Generalized Molecular Representation for Drug Discovery via Molecular Graph Latent Diffusion Autoencoder

Daiki KOGE *¹, Naoaki ONO^{2, 3}, Takashi ABE¹, Shigehiko KANAYA^{2, 3}

¹Graduate School of Science and Technology, Niigata University
²Data Science Center, Nara Institute of Science and Technology (NAIST)
³Division of Information Science, Graduate School of Science and Technology, Nara Institute of Science and Technology (NAIST)
( * E-mail: daiki-ko@ie.niigata-u.ac.jp )

In drug discovery using machine learning, since labeled data with specific molecular properties are limited, it is essential to construct a prediction model with high generalization performance (i.e., high prediction performance for previously unseen data) from limited labeled data.

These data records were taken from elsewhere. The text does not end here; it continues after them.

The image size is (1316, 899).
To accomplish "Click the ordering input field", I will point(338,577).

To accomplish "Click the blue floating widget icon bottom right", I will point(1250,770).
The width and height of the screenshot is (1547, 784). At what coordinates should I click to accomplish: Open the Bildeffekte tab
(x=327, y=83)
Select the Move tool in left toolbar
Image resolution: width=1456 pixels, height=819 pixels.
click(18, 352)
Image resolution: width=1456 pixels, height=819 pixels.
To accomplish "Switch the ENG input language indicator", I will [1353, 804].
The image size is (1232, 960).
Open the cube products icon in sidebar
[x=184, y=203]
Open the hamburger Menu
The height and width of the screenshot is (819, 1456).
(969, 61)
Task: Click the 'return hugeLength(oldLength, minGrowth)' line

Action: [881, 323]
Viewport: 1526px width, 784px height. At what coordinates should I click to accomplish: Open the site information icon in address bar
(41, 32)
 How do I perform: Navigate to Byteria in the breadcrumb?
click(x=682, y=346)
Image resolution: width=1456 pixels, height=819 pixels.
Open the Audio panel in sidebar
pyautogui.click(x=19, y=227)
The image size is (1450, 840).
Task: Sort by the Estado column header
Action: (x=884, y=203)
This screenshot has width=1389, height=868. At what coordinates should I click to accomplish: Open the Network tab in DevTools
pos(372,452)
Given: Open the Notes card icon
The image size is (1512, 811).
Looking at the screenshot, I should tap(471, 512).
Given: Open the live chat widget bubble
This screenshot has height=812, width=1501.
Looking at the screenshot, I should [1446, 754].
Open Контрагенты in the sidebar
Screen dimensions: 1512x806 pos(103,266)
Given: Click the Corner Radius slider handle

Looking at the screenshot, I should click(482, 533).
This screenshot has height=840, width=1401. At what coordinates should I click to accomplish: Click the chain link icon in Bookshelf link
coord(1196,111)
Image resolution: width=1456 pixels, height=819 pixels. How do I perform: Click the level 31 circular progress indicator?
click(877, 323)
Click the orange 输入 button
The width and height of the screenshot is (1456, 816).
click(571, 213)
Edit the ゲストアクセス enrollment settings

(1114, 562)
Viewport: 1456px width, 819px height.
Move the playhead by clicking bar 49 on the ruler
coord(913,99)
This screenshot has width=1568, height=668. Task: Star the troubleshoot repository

Modeling meaningful latent representations numerically from chemical structures can facilitate generalization of molecular property predictions. Such a molecular representation is designed by feature engineering and representation learning approaches. Although the space of all possible organic compounds is very enormous, a molecular representation to generalize for the entire compound space may accelerate drug discovery. Variational autoencoder (VAE) is one of the representative deep learning methods for constructing the molecular representation. Although the VAE is an appropriate method for representing a chemical structure as a single latent variable vector, the standard distribution used as a prior distribution of latent variables oversimplifies the molecular representation and may affect the generalization performance of the property prediction.
This study aims to learn a molecular representation that improves the generalization performance of a molecular property prediction model using a deep generative model that integrates a graph transformer autoencoder and denoising diffusion probabilistic model (DDPM). Our proposed model maximizes the marginal likelihood with a smooth and multi-modal probability distribution generated by DDPM as the prior distribution.
We constructed prediction models for quantum chemical properties, such as HOMO energy, physicochemical properties such as solubility, and biochemical properties, such as biological activity. We analyzed the generalization performance of our model and several existing models using the widely applicable information criterion (WAIC) and the widely applicable Bayesian information criterion (WBIC). Our method demonstrated higher generalization performance compared to the several existing methods. Additionally, this method efficiently identified desirable molecules in a chemical structure search experiment using Bayesian optimization with a Gaussian process regression model.
The results confirm that our method is effective in constructing a prediction model with high generalization performance from limited data.